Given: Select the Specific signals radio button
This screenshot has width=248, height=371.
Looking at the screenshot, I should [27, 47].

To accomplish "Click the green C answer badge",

★ ★ ★ ★ ★

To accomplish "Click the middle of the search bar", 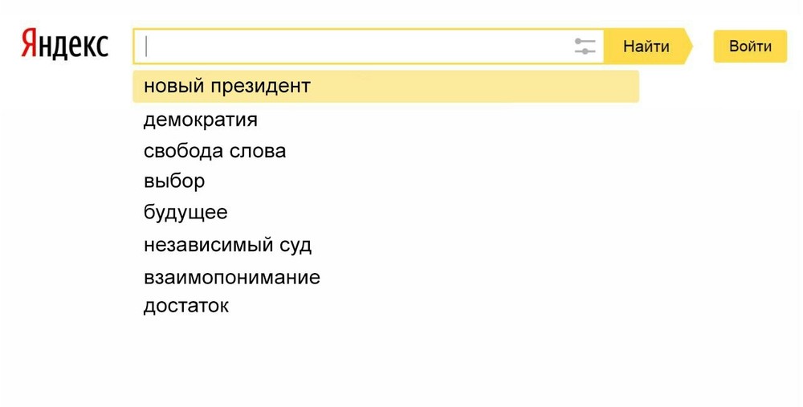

★ ★ ★ ★ ★

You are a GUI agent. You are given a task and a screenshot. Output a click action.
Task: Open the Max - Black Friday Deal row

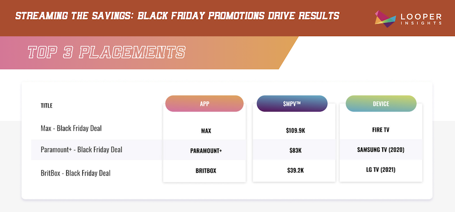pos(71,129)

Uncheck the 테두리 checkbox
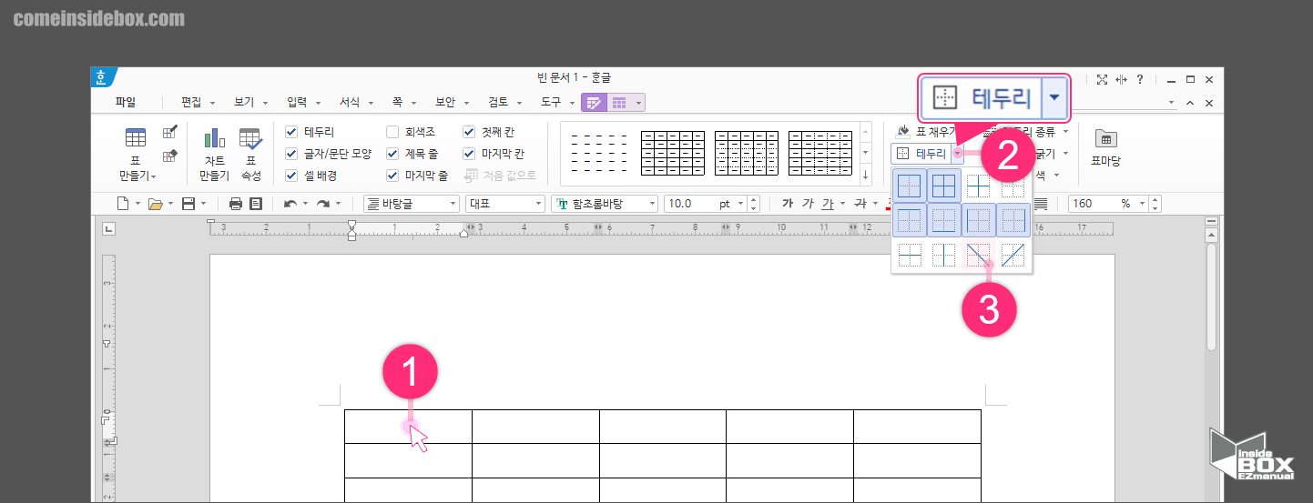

★ ★ ★ ★ ★

Activity:
Only the lines above from the line with "Given: Select the" to the line with "the green C", those two lines included, should be reproduced exactly.

Exercise output:
Given: Select the Specific signals radio button
This screenshot has width=248, height=371.
Looking at the screenshot, I should [27, 47].

To accomplish "Click the green C answer badge",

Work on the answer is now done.